Semaglutide 2.4 mg subcutaneously once weekly, a GLP1 receptor agonist, was associated with a statistically significant 20% reduction in major adverse cardiovascular events (MACE) compared to placebo, according to main results of the randomized, double-blind SELECT trial reported in an August 8 press release .
SELECT included 17,604 patients (age ≥45 years, BMI ≥27 kg/m 2 ) from 41 countries who were overweight or obese with established cardiovascular disease and no history of diabetes.
By randomizing participants to a treatment or placebo group, researchers evaluated the effectiveness of semaglutide 2.4 mg as an add-on to standard treatment for the prevention of MACE.
The primary endpoint of the study was the composite outcome of first-occurrence MACE defined as cardiovascular death, nonfatal myocardial infarction, or nonfatal stroke.

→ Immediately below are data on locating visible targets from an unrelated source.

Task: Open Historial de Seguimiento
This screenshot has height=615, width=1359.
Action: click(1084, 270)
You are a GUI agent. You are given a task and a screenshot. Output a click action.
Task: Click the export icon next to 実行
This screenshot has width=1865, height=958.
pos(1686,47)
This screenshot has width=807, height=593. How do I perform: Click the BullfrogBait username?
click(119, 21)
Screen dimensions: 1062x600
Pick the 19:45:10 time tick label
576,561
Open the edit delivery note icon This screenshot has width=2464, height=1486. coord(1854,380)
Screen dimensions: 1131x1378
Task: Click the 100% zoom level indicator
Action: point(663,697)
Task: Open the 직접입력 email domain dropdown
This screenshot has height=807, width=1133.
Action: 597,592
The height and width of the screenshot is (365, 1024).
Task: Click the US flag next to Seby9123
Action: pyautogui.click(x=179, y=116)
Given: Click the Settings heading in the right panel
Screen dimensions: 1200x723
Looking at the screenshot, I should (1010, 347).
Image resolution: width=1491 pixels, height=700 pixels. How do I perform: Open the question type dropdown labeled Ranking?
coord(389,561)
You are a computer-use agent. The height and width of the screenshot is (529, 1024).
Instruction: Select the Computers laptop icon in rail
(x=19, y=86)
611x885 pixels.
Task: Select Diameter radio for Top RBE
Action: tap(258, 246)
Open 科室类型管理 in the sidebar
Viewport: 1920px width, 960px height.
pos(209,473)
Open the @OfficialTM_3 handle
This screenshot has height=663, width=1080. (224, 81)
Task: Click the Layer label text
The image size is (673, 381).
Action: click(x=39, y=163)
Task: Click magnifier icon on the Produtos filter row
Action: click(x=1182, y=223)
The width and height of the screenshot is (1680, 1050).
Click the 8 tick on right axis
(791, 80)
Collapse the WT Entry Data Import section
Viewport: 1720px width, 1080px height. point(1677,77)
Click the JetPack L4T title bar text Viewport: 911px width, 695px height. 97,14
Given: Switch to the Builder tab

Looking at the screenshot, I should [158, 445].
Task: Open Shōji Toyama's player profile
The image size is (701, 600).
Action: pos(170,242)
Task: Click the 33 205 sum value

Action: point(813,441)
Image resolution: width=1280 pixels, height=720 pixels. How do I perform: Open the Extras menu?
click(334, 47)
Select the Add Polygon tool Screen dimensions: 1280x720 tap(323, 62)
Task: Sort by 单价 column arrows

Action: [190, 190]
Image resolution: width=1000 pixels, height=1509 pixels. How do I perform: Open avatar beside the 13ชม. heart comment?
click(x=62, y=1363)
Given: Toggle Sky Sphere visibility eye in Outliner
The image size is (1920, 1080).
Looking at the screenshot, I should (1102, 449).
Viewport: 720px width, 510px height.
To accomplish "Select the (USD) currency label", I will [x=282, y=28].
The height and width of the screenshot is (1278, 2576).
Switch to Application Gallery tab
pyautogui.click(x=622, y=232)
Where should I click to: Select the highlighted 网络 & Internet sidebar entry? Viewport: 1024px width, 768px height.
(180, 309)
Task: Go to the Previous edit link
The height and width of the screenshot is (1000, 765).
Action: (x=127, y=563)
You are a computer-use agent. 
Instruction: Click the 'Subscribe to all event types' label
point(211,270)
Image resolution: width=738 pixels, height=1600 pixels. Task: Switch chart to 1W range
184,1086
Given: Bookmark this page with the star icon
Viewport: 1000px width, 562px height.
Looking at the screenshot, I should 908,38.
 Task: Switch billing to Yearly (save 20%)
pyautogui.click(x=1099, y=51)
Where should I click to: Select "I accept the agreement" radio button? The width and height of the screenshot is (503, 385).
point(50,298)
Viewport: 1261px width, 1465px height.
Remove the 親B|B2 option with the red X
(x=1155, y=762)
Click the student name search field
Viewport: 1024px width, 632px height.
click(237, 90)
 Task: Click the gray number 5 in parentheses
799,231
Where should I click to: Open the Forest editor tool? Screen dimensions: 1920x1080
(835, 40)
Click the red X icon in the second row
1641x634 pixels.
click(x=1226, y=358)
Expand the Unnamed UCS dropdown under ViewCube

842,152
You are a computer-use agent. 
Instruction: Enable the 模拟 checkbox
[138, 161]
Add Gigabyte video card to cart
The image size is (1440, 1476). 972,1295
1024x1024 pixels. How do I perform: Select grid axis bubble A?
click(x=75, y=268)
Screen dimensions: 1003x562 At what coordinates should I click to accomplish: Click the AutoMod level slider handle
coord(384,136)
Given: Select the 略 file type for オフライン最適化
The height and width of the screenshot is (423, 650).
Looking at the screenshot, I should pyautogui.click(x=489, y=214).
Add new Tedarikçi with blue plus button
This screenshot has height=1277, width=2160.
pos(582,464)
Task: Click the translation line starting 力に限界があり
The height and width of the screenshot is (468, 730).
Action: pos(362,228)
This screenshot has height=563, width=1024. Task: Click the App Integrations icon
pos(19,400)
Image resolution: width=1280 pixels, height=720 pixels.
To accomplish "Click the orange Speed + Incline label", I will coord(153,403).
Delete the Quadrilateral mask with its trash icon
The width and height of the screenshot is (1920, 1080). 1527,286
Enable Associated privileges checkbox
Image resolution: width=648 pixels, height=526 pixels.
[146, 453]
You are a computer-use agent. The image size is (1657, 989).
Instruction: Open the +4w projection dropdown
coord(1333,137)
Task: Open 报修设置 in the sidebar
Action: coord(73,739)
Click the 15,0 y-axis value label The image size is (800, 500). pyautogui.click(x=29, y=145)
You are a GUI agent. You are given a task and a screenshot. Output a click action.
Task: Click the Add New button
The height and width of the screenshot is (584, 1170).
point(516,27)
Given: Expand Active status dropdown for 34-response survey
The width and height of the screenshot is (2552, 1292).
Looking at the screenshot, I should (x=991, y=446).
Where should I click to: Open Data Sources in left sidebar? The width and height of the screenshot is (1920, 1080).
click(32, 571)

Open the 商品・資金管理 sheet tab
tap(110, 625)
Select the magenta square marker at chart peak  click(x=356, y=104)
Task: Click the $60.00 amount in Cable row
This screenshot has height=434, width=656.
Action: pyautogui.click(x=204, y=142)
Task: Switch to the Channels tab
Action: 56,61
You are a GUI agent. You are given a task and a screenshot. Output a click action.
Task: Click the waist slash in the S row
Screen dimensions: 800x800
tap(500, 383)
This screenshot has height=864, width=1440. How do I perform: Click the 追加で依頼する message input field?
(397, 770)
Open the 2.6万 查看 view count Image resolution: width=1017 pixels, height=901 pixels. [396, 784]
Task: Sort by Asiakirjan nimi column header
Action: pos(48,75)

All three components that make up the primary endpoint contributed to the 20% reduction in MACE exhibited in the semaglutide 2.4 mg treatment group. Over a period of up to five years, 1,270 first MACE events occurred.
Semaglutide also appeared to be safe and well tolerated among patients in the SELECT trial, showing consistency with safety results from previous trials.
Marketed by Novo Nordisk as Wegovy, the company says it will apply in the US and Europe for an expanded indication based on these results, noting that more detailed results will be presented at a conference later this year.